First Lady Monica Geingos is worried about teenage girls who seem more concerned about falling pregnant and less so about contracting HIV-AIDS, a disease for which there is no known cure.

At an event organised by the Be Free Campaign at Ongwediva in Oshana Region on Sunday, Geingos said Namibia has reduced its HIV infection rate by more than 50 percent in the past ten years, but the HIV infection rate is on the increase again, specifically among people between the age of 16 to 24 years.

Geingos said there is a need for young girls to stand up for their rights, and to uphold their personal dignity, self-respect and identity to protect themselves from HIV-AIDS and other sexually transmitted diseases.

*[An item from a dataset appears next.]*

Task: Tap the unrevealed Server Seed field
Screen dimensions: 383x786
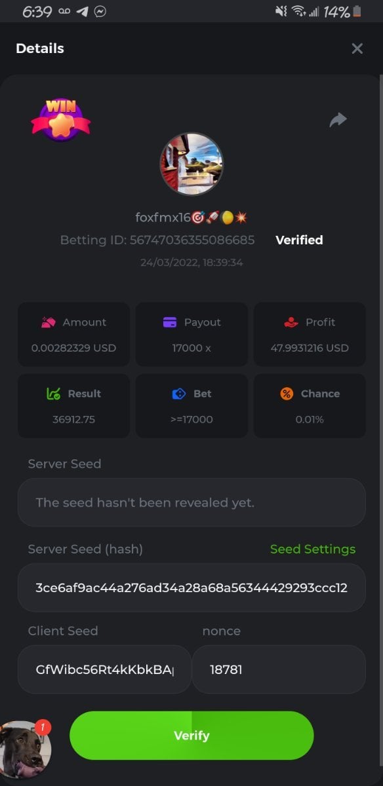Action: [x=192, y=502]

“Young boys between the ages of 16 to 24 have lower HIV infection rates than young girls of 16 to 24. What does this mean? It says of the HIV infection rate of the girls that they are getting HIV from older men.”
The second problem is that some people are born with HIV and were not informed of their status, so in their first sexual intercourse they do not use protection, she noted.

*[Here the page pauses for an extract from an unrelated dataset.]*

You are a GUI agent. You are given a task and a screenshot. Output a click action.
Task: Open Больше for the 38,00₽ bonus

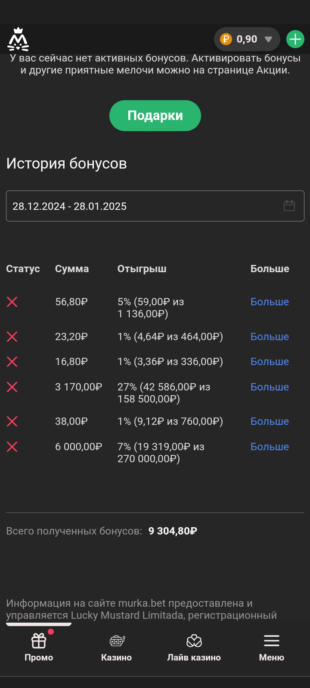(x=270, y=421)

A lack of confidence among girls may also lead them to engaging in unprotected sex with older men who limit their freedom of expression during sexual intercourse. This often results in unwanted teenage pregnancy, coupled with concomitant financial difficulties as well physical and emotional strain.

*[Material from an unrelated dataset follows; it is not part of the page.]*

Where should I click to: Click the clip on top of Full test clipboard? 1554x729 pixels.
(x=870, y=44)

Geingos advised them to be on the lookout for men who are only interested in taking them to bed. She says the high rate of teenage pregnancy in the country – which some blame on poverty – is more worrisome today than 20 years ago.
Geingos was also concerned about young girls and boys who are becoming mothers and fathers at a tender age with little experience or knowledge of parental skills.

“A broken child becomes a broken adult and a broken adult raises a broken child,” she said, adding that when she sees a 17-year-old with a baby – the mother herself in need of guidance and support – she worries that the very young mother is not in a position to raise a child and provide the child with the necessities of life.

Parents and young people at the event also contributed to the debate, where both parents and children were urged to talk openly about sexuality, to build trusting relationships and maintain confidentiality.